Imagine a problem with a connector breaking off the board. Usually, this is not a big deal but worst case – a couple of torn traces and a new connector – unless, of course, we are talking about the reef gear. In which case, we have to expect things breaking in new and unusual ways!

This is certainly the case with this AI Hydra light. This was also a mail in service request from a fellow reefer. So, I am not exactly sure how this connector came off the board, but… well, take a look at this.

What??? The entire fan circuit is missing. Every. Single. Component.
The area is covered in a thick layer of corrosion to the point you can not tell what is what.

Let us clean up the corrosion and see if there is anything left below it.

Now, it is clear that at least some traces and pads corroded away entirely. Both pads from the connector are no longer connected to the board circuit. It looks like there should be a diode, a resistor and some other component.

This is what the fan control circuit should look like.

The third missing component turns out to be a small MOSFET. This makes sense because something needs to help the controller switch the fan on and off after all.

Let us get started on restoring the board traces. This time, instead of using the jumpers, I decided to use copper to lay out the new traces.

As you can see, it is not all that bad. Just a couple of runs from the connector pads to link them to the diode and the MOSFET, while carefully avoiding unrelated traces in close proximity. Anyway, we are ready to layout the missing components.

At this point, the fan should work once plugged in. But all of this exposed copper will corrode very quickly again and then the corrosion will push the new components off the board again. To solve this, I will put a good layer of conformal coating over the entire area.

This coating needs to be cured to harden it.

Once hardened, the conformal coating not only protects against corrosion, but also helps to hold my traces to the board.

Now it is time to test if the new fan circuit actually works.

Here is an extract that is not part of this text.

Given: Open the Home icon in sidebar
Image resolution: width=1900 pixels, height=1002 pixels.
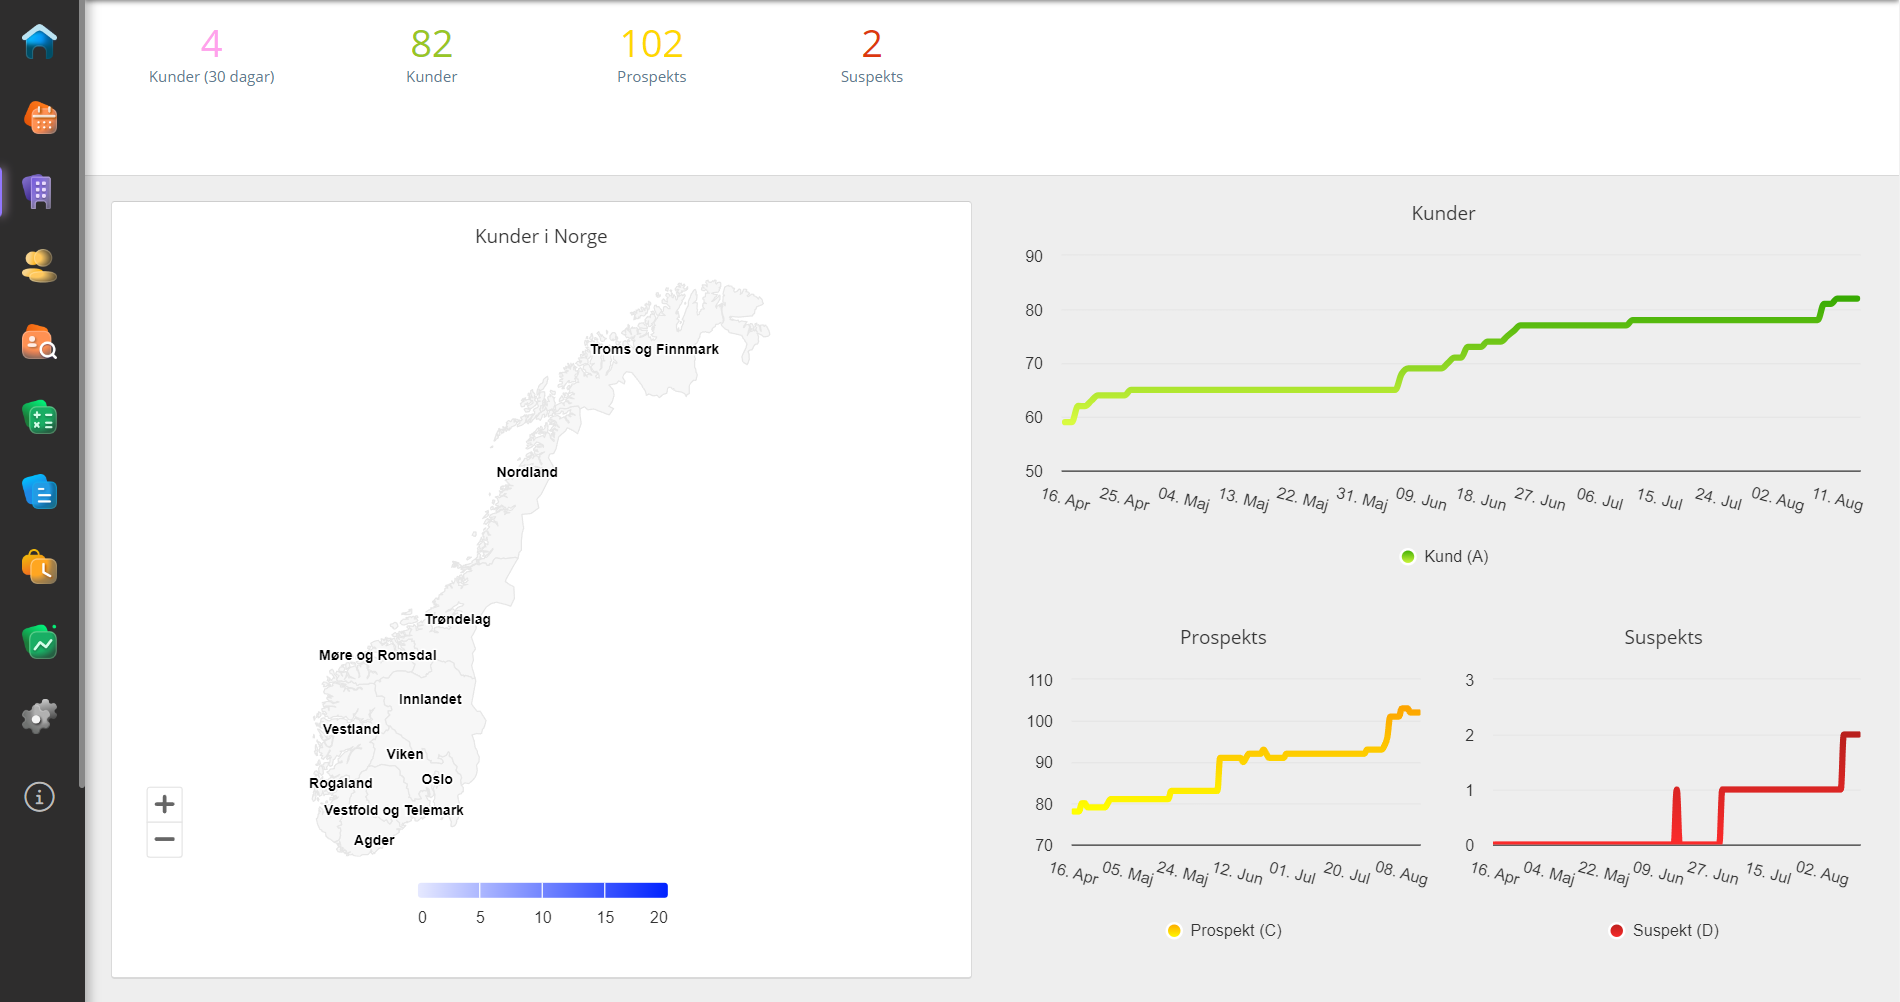Looking at the screenshot, I should pyautogui.click(x=39, y=42).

My leading theory on why the damage to the board was so significant that it was a sequence of events with the old fan failing and shorting first. The short caused a part of the circuit to burn out. You can actually see a small hole in the board right next to the diode where a part of the trace used to be. The short on the board made the black coating to flake off exposing copper on several traces. Copper usually corrodes violently, which might have been enough to push all the circuit components off the board.
Either way, the light is now working and the board circuit is corrosion resistant.